▶ GOAL
Update the data below by replacing each "Where should I click to" with "Where do I click to", keeping every other part of the lines unchanged.
.....
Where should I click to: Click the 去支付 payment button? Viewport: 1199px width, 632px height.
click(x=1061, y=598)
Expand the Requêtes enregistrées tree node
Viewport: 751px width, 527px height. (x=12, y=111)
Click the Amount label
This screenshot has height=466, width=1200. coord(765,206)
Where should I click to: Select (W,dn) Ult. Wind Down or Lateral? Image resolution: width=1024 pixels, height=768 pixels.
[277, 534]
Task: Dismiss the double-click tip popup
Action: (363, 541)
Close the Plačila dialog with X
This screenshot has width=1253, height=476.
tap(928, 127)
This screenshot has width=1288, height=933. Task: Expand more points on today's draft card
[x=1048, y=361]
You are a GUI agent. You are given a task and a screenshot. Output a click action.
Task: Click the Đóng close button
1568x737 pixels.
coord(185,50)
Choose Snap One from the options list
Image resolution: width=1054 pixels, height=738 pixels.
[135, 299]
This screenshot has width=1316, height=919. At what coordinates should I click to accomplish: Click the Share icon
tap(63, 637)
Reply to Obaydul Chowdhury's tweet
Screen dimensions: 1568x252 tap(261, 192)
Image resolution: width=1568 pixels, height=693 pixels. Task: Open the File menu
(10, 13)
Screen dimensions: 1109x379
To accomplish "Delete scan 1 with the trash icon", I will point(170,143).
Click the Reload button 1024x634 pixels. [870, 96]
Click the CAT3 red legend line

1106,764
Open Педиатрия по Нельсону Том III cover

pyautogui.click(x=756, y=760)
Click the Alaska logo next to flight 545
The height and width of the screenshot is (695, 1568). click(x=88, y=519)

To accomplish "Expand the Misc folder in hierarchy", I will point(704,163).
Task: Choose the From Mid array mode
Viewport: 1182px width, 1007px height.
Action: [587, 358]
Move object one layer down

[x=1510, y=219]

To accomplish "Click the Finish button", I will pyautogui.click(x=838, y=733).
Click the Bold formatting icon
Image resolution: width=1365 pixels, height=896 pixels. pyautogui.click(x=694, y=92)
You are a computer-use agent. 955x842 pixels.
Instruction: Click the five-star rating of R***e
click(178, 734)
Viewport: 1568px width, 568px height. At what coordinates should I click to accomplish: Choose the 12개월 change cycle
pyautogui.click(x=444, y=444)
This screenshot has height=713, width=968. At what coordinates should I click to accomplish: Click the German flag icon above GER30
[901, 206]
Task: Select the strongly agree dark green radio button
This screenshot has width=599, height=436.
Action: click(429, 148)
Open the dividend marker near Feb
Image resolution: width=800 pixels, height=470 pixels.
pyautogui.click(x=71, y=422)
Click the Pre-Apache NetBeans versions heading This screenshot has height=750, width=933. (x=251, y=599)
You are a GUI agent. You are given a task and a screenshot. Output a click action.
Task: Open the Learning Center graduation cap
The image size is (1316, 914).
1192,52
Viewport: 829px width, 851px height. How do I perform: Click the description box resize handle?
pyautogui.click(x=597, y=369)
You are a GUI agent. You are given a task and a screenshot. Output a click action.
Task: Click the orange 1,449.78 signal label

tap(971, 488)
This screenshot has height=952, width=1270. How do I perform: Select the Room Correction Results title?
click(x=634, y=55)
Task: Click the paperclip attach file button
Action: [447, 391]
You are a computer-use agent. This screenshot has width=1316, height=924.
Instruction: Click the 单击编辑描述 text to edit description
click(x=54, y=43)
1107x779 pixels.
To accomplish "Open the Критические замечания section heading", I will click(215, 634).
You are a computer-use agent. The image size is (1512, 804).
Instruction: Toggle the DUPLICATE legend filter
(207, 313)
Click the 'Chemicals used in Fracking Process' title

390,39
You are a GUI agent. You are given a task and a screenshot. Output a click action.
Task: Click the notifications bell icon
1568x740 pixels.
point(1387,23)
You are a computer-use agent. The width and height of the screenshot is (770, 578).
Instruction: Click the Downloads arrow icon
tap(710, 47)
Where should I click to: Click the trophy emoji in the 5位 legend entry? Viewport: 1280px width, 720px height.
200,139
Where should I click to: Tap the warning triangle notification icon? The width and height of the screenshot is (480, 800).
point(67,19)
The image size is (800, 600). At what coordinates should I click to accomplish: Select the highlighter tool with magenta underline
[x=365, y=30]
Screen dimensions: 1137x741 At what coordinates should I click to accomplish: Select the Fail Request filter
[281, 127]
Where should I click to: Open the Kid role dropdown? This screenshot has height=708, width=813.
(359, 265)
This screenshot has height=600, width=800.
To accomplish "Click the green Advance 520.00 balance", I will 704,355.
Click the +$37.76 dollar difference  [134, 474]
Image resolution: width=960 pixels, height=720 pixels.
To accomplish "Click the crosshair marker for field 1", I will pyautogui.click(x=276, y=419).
.....
▶ TASK RESULT
Where do I click to: Click the 去支付 payment button? Viewport: 1199px width, 632px height.
click(x=1061, y=598)
Expand the Requêtes enregistrées tree node
Viewport: 751px width, 527px height. (x=12, y=111)
Click the Amount label
This screenshot has height=466, width=1200. coord(765,206)
Where do I click to: Select (W,dn) Ult. Wind Down or Lateral? Image resolution: width=1024 pixels, height=768 pixels.
[277, 534]
Task: Dismiss the double-click tip popup
Action: (363, 541)
Close the Plačila dialog with X
This screenshot has width=1253, height=476.
tap(928, 127)
This screenshot has width=1288, height=933. Task: Expand more points on today's draft card
[x=1048, y=361]
You are a GUI agent. You are given a task and a screenshot. Output a click action.
Task: Click the Đóng close button
1568x737 pixels.
coord(185,50)
Choose Snap One from the options list
Image resolution: width=1054 pixels, height=738 pixels.
[135, 299]
This screenshot has width=1316, height=919. At what coordinates should I click to accomplish: Click the Share icon
tap(63, 637)
Reply to Obaydul Chowdhury's tweet
Screen dimensions: 1568x252 tap(261, 192)
Image resolution: width=1568 pixels, height=693 pixels. Task: Open the File menu
(10, 13)
Screen dimensions: 1109x379
To accomplish "Delete scan 1 with the trash icon", I will point(170,143).
Click the Reload button 1024x634 pixels. [870, 96]
Click the CAT3 red legend line

1106,764
Open Педиатрия по Нельсону Том III cover

pyautogui.click(x=756, y=760)
Click the Alaska logo next to flight 545
The height and width of the screenshot is (695, 1568). click(x=88, y=519)

To accomplish "Expand the Misc folder in hierarchy", I will point(704,163).
Task: Choose the From Mid array mode
Viewport: 1182px width, 1007px height.
Action: [587, 358]
Move object one layer down

[x=1510, y=219]

To accomplish "Click the Finish button", I will pyautogui.click(x=838, y=733).
Click the Bold formatting icon
Image resolution: width=1365 pixels, height=896 pixels. pyautogui.click(x=694, y=92)
You are a computer-use agent. 955x842 pixels.
Instruction: Click the five-star rating of R***e
click(178, 734)
Viewport: 1568px width, 568px height. At what coordinates should I click to accomplish: Choose the 12개월 change cycle
pyautogui.click(x=444, y=444)
This screenshot has height=713, width=968. At what coordinates should I click to accomplish: Click the German flag icon above GER30
[901, 206]
Task: Select the strongly agree dark green radio button
This screenshot has width=599, height=436.
Action: click(429, 148)
Open the dividend marker near Feb
Image resolution: width=800 pixels, height=470 pixels.
pyautogui.click(x=71, y=422)
Click the Pre-Apache NetBeans versions heading This screenshot has height=750, width=933. (x=251, y=599)
You are a GUI agent. You are given a task and a screenshot. Output a click action.
Task: Open the Learning Center graduation cap
The image size is (1316, 914).
1192,52
Viewport: 829px width, 851px height. How do I perform: Click the description box resize handle?
pyautogui.click(x=597, y=369)
You are a GUI agent. You are given a task and a screenshot. Output a click action.
Task: Click the orange 1,449.78 signal label

tap(971, 488)
This screenshot has height=952, width=1270. How do I perform: Select the Room Correction Results title?
click(x=634, y=55)
Task: Click the paperclip attach file button
Action: [447, 391]
You are a computer-use agent. This screenshot has width=1316, height=924.
Instruction: Click the 单击编辑描述 text to edit description
click(x=54, y=43)
1107x779 pixels.
To accomplish "Open the Критические замечания section heading", I will click(215, 634).
You are a computer-use agent. The image size is (1512, 804).
Instruction: Toggle the DUPLICATE legend filter
(207, 313)
Click the 'Chemicals used in Fracking Process' title

390,39
You are a GUI agent. You are given a task and a screenshot. Output a click action.
Task: Click the notifications bell icon
1568x740 pixels.
point(1387,23)
You are a computer-use agent. The width and height of the screenshot is (770, 578).
Instruction: Click the Downloads arrow icon
tap(710, 47)
Where do I click to: Click the trophy emoji in the 5位 legend entry? Viewport: 1280px width, 720px height.
200,139
Where do I click to: Tap the warning triangle notification icon? The width and height of the screenshot is (480, 800).
point(67,19)
The image size is (800, 600). At what coordinates should I click to accomplish: Select the highlighter tool with magenta underline
[x=365, y=30]
Screen dimensions: 1137x741 At what coordinates should I click to accomplish: Select the Fail Request filter
[281, 127]
Where do I click to: Open the Kid role dropdown? This screenshot has height=708, width=813.
(359, 265)
This screenshot has height=600, width=800.
To accomplish "Click the green Advance 520.00 balance", I will 704,355.
Click the +$37.76 dollar difference  [134, 474]
Image resolution: width=960 pixels, height=720 pixels.
To accomplish "Click the crosshair marker for field 1", I will pyautogui.click(x=276, y=419).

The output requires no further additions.